=== Input records ===
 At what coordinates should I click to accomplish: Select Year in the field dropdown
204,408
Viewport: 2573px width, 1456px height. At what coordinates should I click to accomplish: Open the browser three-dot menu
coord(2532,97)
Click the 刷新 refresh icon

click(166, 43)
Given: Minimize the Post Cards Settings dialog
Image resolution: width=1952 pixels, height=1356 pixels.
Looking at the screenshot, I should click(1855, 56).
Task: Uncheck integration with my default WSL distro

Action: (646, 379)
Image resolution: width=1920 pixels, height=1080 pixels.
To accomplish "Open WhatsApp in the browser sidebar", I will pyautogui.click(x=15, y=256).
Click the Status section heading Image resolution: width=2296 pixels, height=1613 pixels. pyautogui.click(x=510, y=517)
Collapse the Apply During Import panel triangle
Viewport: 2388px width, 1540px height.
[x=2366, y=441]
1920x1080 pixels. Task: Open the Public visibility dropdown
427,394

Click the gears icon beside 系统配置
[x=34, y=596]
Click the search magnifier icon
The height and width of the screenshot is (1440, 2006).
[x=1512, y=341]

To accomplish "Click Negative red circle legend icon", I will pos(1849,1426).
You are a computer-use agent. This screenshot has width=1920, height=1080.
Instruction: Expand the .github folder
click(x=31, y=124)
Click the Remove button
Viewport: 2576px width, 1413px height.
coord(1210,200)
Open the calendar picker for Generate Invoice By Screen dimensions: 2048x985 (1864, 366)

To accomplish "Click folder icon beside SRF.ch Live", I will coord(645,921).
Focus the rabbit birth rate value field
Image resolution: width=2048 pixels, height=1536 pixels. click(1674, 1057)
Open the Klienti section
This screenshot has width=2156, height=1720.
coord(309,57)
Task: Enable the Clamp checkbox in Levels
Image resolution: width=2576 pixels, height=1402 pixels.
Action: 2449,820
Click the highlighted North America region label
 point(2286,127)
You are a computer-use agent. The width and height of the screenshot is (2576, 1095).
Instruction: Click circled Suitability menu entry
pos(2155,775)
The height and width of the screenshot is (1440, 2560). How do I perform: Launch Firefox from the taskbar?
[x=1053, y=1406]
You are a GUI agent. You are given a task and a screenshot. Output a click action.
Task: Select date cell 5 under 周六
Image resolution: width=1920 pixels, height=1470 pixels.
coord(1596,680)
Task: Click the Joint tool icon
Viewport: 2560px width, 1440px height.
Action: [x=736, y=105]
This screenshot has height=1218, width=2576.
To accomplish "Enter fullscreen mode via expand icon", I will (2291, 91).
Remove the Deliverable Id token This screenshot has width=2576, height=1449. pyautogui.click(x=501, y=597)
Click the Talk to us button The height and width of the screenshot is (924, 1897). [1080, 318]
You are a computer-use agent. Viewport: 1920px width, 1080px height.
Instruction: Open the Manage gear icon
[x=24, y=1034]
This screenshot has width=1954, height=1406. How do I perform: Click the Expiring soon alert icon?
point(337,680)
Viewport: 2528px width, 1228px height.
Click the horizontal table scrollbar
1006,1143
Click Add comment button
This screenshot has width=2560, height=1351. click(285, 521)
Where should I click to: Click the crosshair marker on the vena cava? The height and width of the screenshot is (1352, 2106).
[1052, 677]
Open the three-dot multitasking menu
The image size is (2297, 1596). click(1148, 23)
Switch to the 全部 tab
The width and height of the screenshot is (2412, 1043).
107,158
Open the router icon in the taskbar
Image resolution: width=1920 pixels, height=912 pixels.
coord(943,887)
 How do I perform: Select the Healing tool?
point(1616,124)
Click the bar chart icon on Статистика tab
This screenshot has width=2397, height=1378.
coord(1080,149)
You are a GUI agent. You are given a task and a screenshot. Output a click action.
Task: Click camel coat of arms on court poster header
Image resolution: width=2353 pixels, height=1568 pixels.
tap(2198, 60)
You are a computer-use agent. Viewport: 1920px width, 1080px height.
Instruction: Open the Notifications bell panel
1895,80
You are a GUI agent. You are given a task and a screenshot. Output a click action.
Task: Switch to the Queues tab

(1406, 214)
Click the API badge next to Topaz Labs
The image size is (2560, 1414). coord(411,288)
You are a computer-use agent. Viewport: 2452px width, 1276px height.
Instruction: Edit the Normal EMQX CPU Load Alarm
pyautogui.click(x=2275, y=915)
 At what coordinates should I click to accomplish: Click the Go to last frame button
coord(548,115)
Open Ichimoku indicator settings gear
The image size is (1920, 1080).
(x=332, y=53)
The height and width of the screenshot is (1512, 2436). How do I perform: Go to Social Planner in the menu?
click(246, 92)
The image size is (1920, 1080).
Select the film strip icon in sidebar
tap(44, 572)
===
* **The problem**
Output all of the data above without any alteration.

* **Response to this exercise**
 At what coordinates should I click to accomplish: Select Year in the field dropdown
204,408
Viewport: 2573px width, 1456px height. At what coordinates should I click to accomplish: Open the browser three-dot menu
coord(2532,97)
Click the 刷新 refresh icon

click(166, 43)
Given: Minimize the Post Cards Settings dialog
Image resolution: width=1952 pixels, height=1356 pixels.
Looking at the screenshot, I should click(1855, 56).
Task: Uncheck integration with my default WSL distro

Action: (646, 379)
Image resolution: width=1920 pixels, height=1080 pixels.
To accomplish "Open WhatsApp in the browser sidebar", I will pyautogui.click(x=15, y=256).
Click the Status section heading Image resolution: width=2296 pixels, height=1613 pixels. pyautogui.click(x=510, y=517)
Collapse the Apply During Import panel triangle
Viewport: 2388px width, 1540px height.
[x=2366, y=441]
1920x1080 pixels. Task: Open the Public visibility dropdown
427,394

Click the gears icon beside 系统配置
[x=34, y=596]
Click the search magnifier icon
The height and width of the screenshot is (1440, 2006).
[x=1512, y=341]

To accomplish "Click Negative red circle legend icon", I will pos(1849,1426).
You are a computer-use agent. This screenshot has width=1920, height=1080.
Instruction: Expand the .github folder
click(x=31, y=124)
Click the Remove button
Viewport: 2576px width, 1413px height.
coord(1210,200)
Open the calendar picker for Generate Invoice By Screen dimensions: 2048x985 (1864, 366)

To accomplish "Click folder icon beside SRF.ch Live", I will coord(645,921).
Focus the rabbit birth rate value field
Image resolution: width=2048 pixels, height=1536 pixels. click(1674, 1057)
Open the Klienti section
This screenshot has width=2156, height=1720.
coord(309,57)
Task: Enable the Clamp checkbox in Levels
Image resolution: width=2576 pixels, height=1402 pixels.
Action: 2449,820
Click the highlighted North America region label
 point(2286,127)
You are a computer-use agent. The width and height of the screenshot is (2576, 1095).
Instruction: Click circled Suitability menu entry
pos(2155,775)
The height and width of the screenshot is (1440, 2560). How do I perform: Launch Firefox from the taskbar?
[x=1053, y=1406]
You are a GUI agent. You are given a task and a screenshot. Output a click action.
Task: Select date cell 5 under 周六
Image resolution: width=1920 pixels, height=1470 pixels.
coord(1596,680)
Task: Click the Joint tool icon
Viewport: 2560px width, 1440px height.
Action: [x=736, y=105]
This screenshot has height=1218, width=2576.
To accomplish "Enter fullscreen mode via expand icon", I will (2291, 91).
Remove the Deliverable Id token This screenshot has width=2576, height=1449. pyautogui.click(x=501, y=597)
Click the Talk to us button The height and width of the screenshot is (924, 1897). [1080, 318]
You are a computer-use agent. Viewport: 1920px width, 1080px height.
Instruction: Open the Manage gear icon
[x=24, y=1034]
This screenshot has width=1954, height=1406. How do I perform: Click the Expiring soon alert icon?
point(337,680)
Viewport: 2528px width, 1228px height.
Click the horizontal table scrollbar
1006,1143
Click Add comment button
This screenshot has width=2560, height=1351. click(285, 521)
Where should I click to: Click the crosshair marker on the vena cava? The height and width of the screenshot is (1352, 2106).
[1052, 677]
Open the three-dot multitasking menu
The image size is (2297, 1596). click(1148, 23)
Switch to the 全部 tab
The width and height of the screenshot is (2412, 1043).
107,158
Open the router icon in the taskbar
Image resolution: width=1920 pixels, height=912 pixels.
coord(943,887)
 How do I perform: Select the Healing tool?
point(1616,124)
Click the bar chart icon on Статистика tab
This screenshot has width=2397, height=1378.
coord(1080,149)
You are a GUI agent. You are given a task and a screenshot. Output a click action.
Task: Click camel coat of arms on court poster header
Image resolution: width=2353 pixels, height=1568 pixels.
tap(2198, 60)
You are a computer-use agent. Viewport: 1920px width, 1080px height.
Instruction: Open the Notifications bell panel
1895,80
You are a GUI agent. You are given a task and a screenshot. Output a click action.
Task: Switch to the Queues tab

(1406, 214)
Click the API badge next to Topaz Labs
The image size is (2560, 1414). coord(411,288)
You are a computer-use agent. Viewport: 2452px width, 1276px height.
Instruction: Edit the Normal EMQX CPU Load Alarm
pyautogui.click(x=2275, y=915)
 At what coordinates should I click to accomplish: Click the Go to last frame button
coord(548,115)
Open Ichimoku indicator settings gear
The image size is (1920, 1080).
(x=332, y=53)
The height and width of the screenshot is (1512, 2436). How do I perform: Go to Social Planner in the menu?
click(246, 92)
The image size is (1920, 1080).
Select the film strip icon in sidebar
tap(44, 572)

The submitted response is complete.